#### Collected data entries:
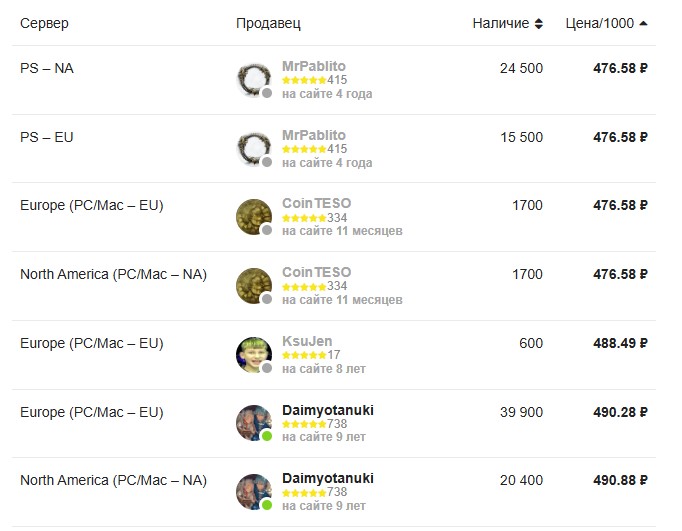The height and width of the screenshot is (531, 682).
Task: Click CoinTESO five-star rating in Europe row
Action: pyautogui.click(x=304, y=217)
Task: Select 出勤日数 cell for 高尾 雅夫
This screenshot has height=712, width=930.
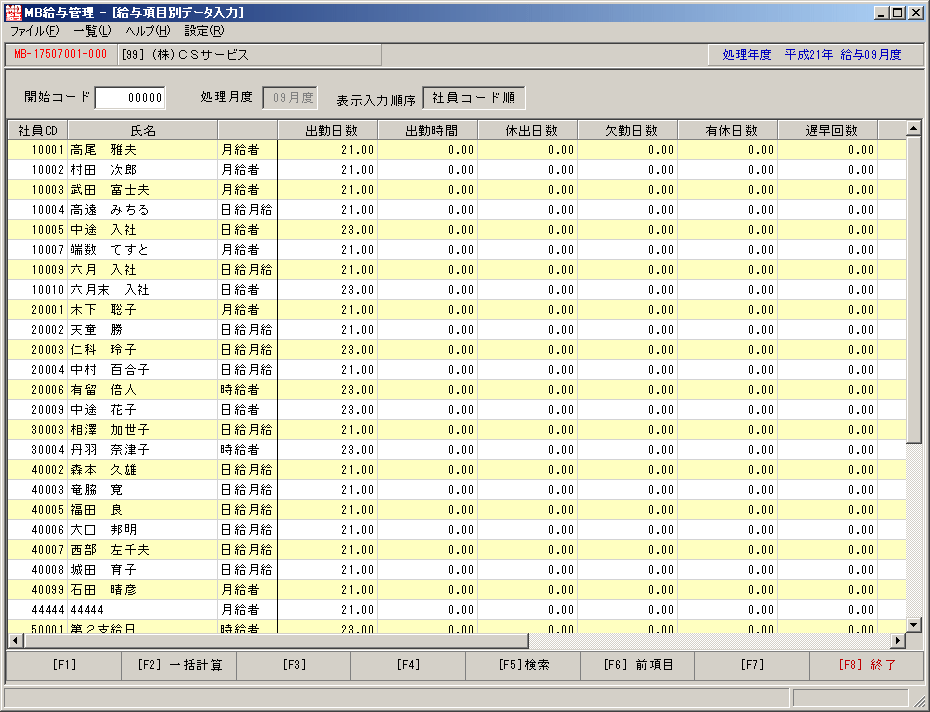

#### TASK GOAL:
The copy should hold exactly the lines from the line containing "Task: Select 出勤日数 cell for 高尾 雅夫" through the last line of the records, both included, and no pictures or other lines.

#### ANSWER FOR THIS EXERCISE:
Task: Select 出勤日数 cell for 高尾 雅夫
This screenshot has height=712, width=930.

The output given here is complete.